== INPUT ==

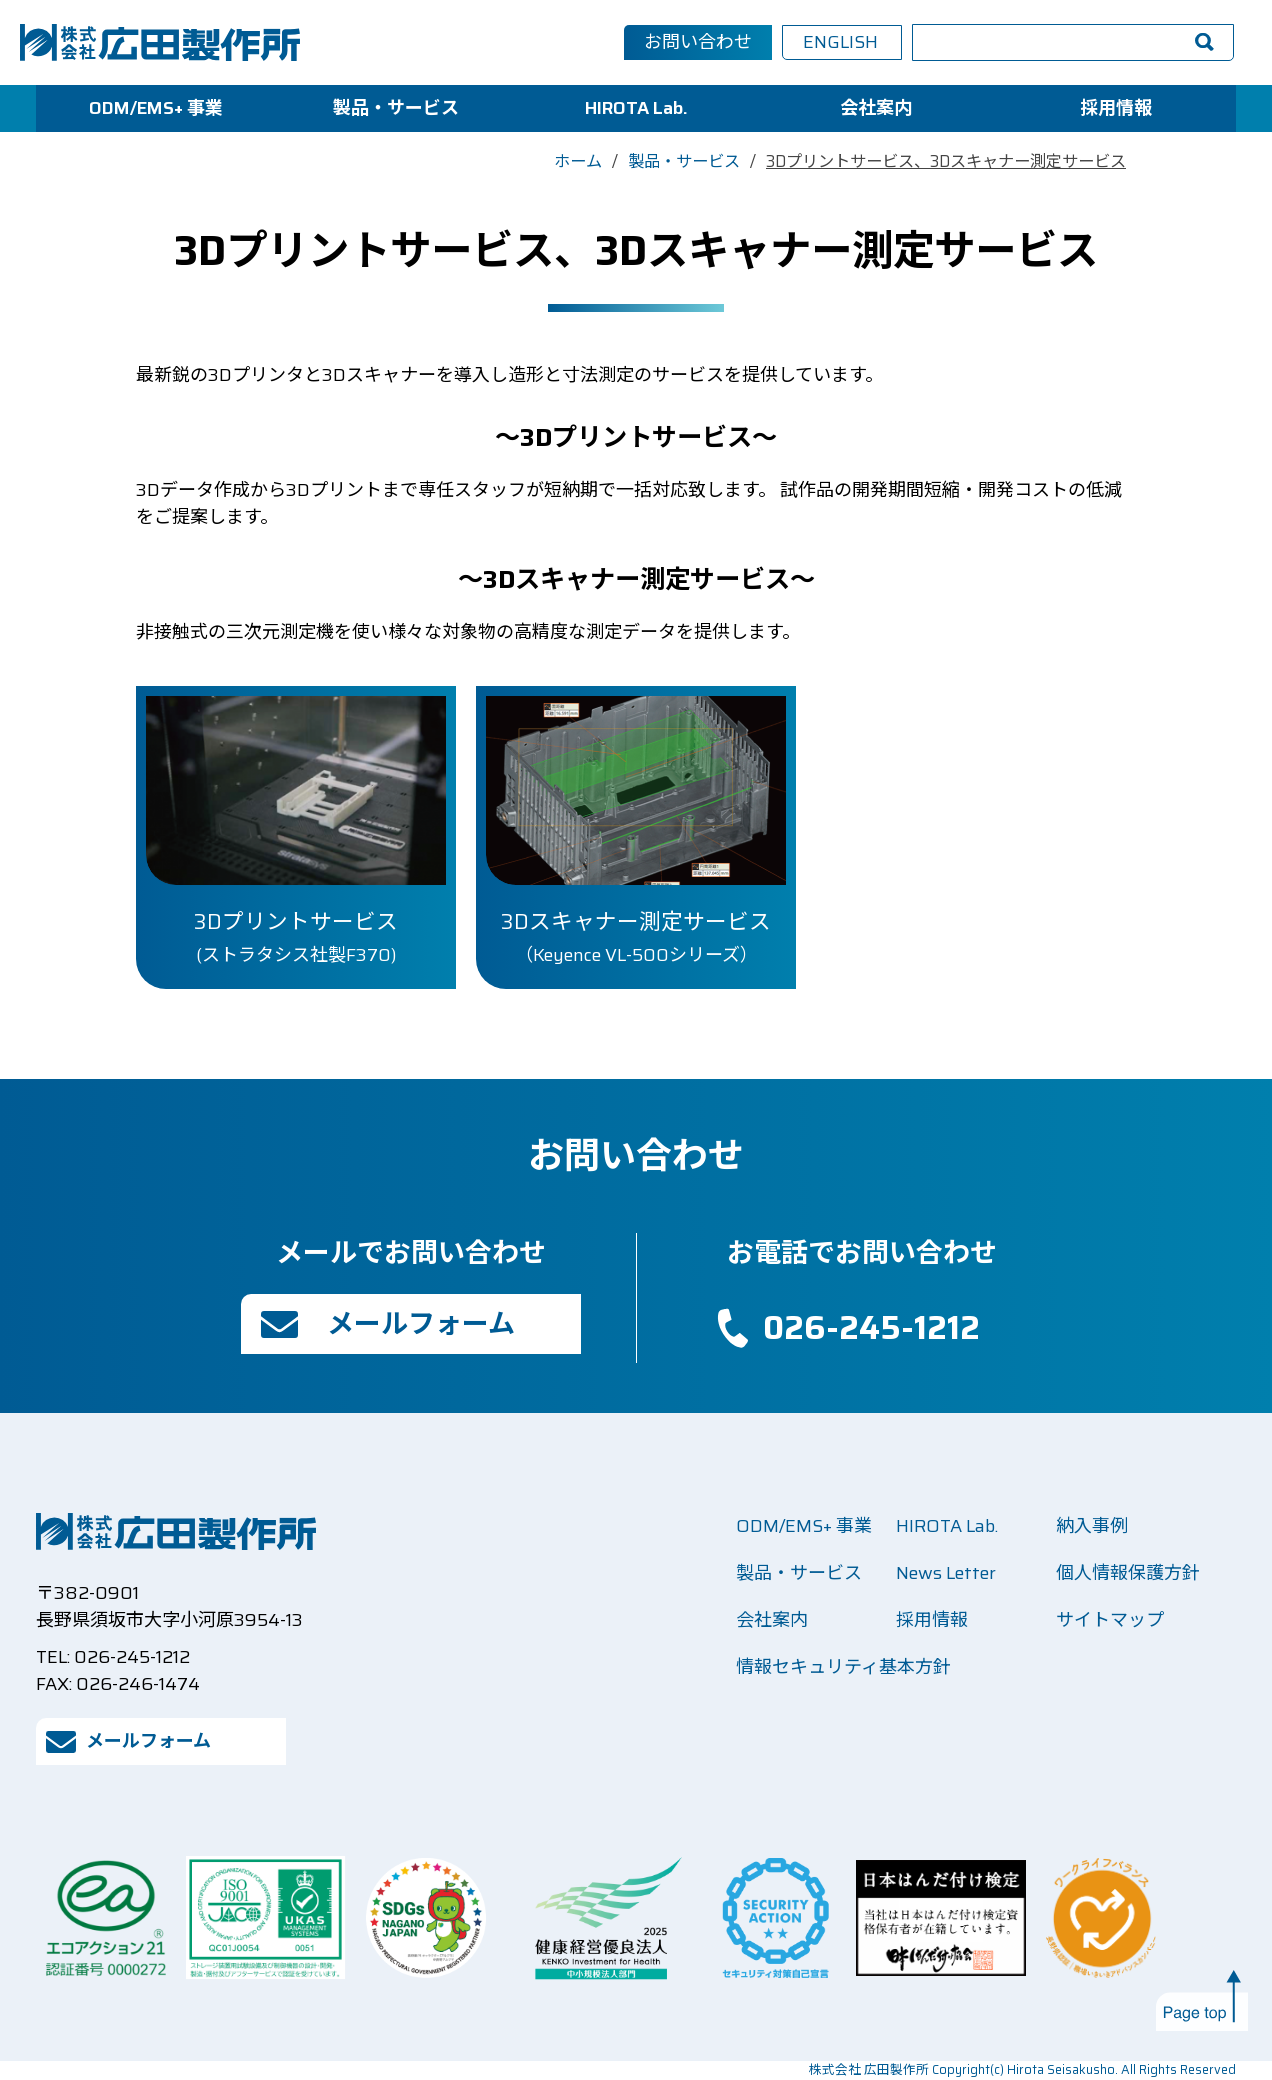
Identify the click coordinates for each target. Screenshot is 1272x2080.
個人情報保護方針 (1128, 1573)
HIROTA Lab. (636, 108)
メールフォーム (421, 1323)
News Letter (946, 1573)
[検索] (1040, 43)
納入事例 (1092, 1526)
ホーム (578, 161)
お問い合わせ (698, 42)
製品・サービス (396, 108)
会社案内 (876, 108)
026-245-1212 (871, 1327)
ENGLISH (840, 42)
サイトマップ (1110, 1620)
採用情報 (1116, 108)
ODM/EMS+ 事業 (156, 108)
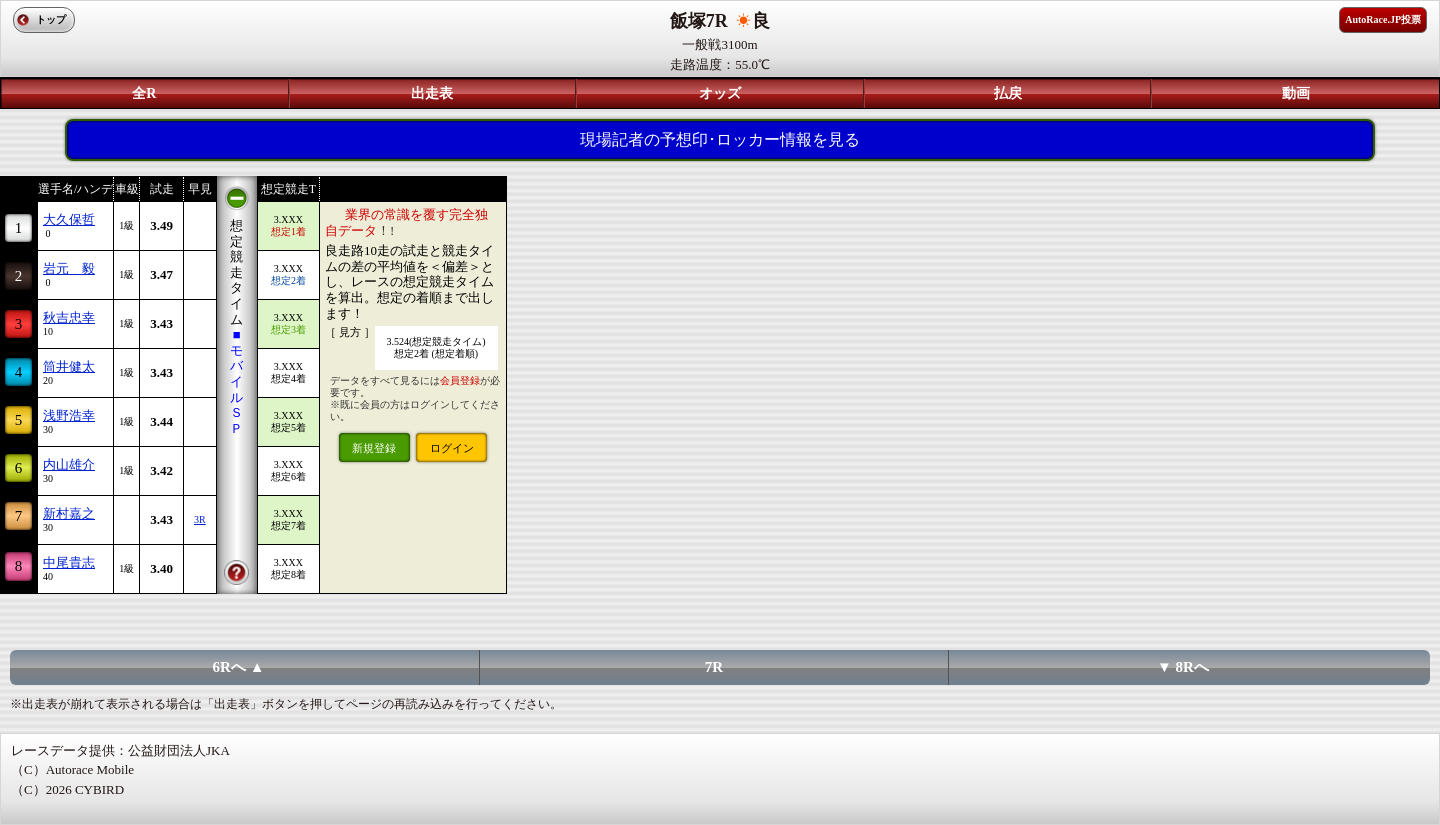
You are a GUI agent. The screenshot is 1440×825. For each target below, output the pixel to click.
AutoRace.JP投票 (1383, 19)
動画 (1296, 93)
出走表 (432, 93)
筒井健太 (69, 366)
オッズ (720, 93)
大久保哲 (69, 219)
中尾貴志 (69, 562)
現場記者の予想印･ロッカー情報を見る (720, 139)
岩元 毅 (69, 268)
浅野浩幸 (69, 415)
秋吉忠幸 (69, 317)
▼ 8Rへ (1183, 667)
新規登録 (374, 448)
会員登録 (460, 380)
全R (144, 93)
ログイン (452, 448)
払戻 (1008, 93)
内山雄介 (69, 464)
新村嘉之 (69, 513)
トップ (51, 19)
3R (200, 519)
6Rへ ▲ (239, 667)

===

## TASK PROMPT
Could you number every row above as a list, skipping any blank lines and leaving the pictures out?

## EXERCISE SOLUTION
1. Identify the click coordinates for each target. Screenshot is 1272x2080.
2. 個人情報保護方針 (1128, 1573)
3. HIROTA Lab. (636, 108)
4. メールフォーム (421, 1323)
5. News Letter (946, 1573)
6. [検索] (1040, 43)
7. 納入事例 (1092, 1526)
8. ホーム (578, 161)
9. お問い合わせ (698, 42)
10. 製品・サービス (396, 108)
11. 会社案内 (876, 108)
12. 026-245-1212 (871, 1327)
13. ENGLISH (840, 42)
14. サイトマップ (1110, 1620)
15. 採用情報 (1116, 108)
16. ODM/EMS+ 事業 (156, 108)
17. You are a GUI agent. The screenshot is 1440×825. For each target below, output the pixel to click.
18. AutoRace.JP投票 (1383, 19)
19. 動画 (1296, 93)
20. 出走表 (432, 93)
21. 筒井健太 (69, 366)
22. オッズ (720, 93)
23. 大久保哲 (69, 219)
24. 中尾貴志 (69, 562)
25. 現場記者の予想印･ロッカー情報を見る (720, 139)
26. 岩元 毅 (69, 268)
27. 浅野浩幸 (69, 415)
28. 秋吉忠幸 (69, 317)
29. ▼ 8Rへ (1183, 667)
30. 新規登録 (374, 448)
31. 会員登録 (460, 380)
32. 全R (144, 93)
33. ログイン (452, 448)
34. 払戻 (1008, 93)
35. 内山雄介 (69, 464)
36. 新村嘉之 (69, 513)
37. トップ (51, 19)
38. 3R (200, 519)
39. 6Rへ ▲ (239, 667)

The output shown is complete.